*DATA ENTRIES*.
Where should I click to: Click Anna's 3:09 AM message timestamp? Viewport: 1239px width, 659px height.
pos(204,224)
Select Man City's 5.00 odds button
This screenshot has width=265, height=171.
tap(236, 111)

---

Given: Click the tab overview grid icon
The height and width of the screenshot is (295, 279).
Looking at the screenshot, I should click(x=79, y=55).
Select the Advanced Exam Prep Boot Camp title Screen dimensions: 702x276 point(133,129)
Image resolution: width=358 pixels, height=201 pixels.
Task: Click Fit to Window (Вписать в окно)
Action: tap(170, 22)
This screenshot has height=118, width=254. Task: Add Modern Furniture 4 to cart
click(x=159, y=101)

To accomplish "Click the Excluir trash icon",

*WHAT YOU WILL DO*. Lay out the entries as a JSON list of strings with one string per line, leaving out blank lines, starting at the line that contains "Where should I" and ending at the line that contains "tap(236, 111)".

*ANSWER TO THE TASK*.
[
  "Where should I click to: Click Anna's 3:09 AM message timestamp? Viewport: 1239px width, 659px height.",
  "pos(204,224)",
  "Select Man City's 5.00 odds button",
  "This screenshot has width=265, height=171.",
  "tap(236, 111)"
]